::: Text shown
# Toothpaste To Remove Scratches?



## 1madman1 (Apr 14, 2004)

I recently got my hands on a Poljot De Luxe Automatic with a rather badly scratched up crystal (looks worse than in the picture). I've read that toothpaste can be used to remove scraches, but I'm worried that it may damage (wear off) the gold plate. Will this really be a problem or am I worrying too much?


----------



## Stan (Aug 7, 2003)

Hi Madman,

Carefully mask the case with masking tape before polishing the crystal.

I would use Polywatch or Autosol on the crystal not toothpaste.

As soon as the masking tape starts to wear through, stop polishing and replace the tape.

The case should take no harm if you are careful.


----------



## 1madman1 (Apr 14, 2004)

Polywatch or Autosol? I'm not familiar with those products, guess I'll have to look into them!
::::::
▸ **Goal A**
In the thread about toothpaste and scratches, could you output everything from "I would use" down to "replace the tape."?
▸ **Goal B**
In the thread about toothpaste and scratches, what should cover the case before the crystal is polished?
▸ **Goal C**
What products does the thread about toothpaste and scratches name for polishing the crystal?
::: Raw data
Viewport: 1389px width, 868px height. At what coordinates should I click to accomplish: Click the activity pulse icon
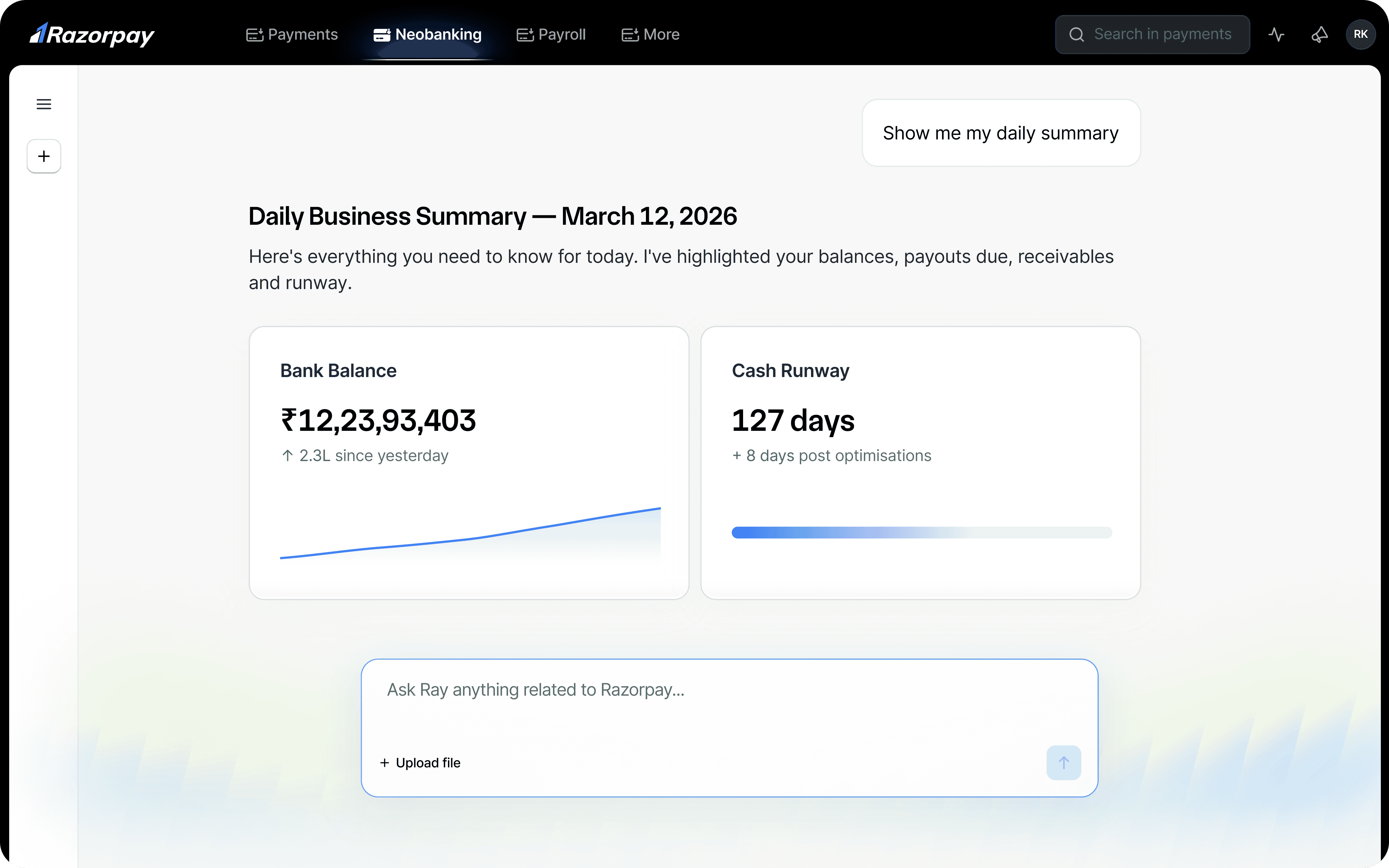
::::::
▸ **Task solution A**
I would use Polywatch or Autosol on the crystal not toothpaste.

As soon as the masking tape starts to wear through, stop polishing and replace the tape.

▸ **Task solution B**
Masking tape

▸ **Task solution C**
Toothpaste
Polywatch
Autosol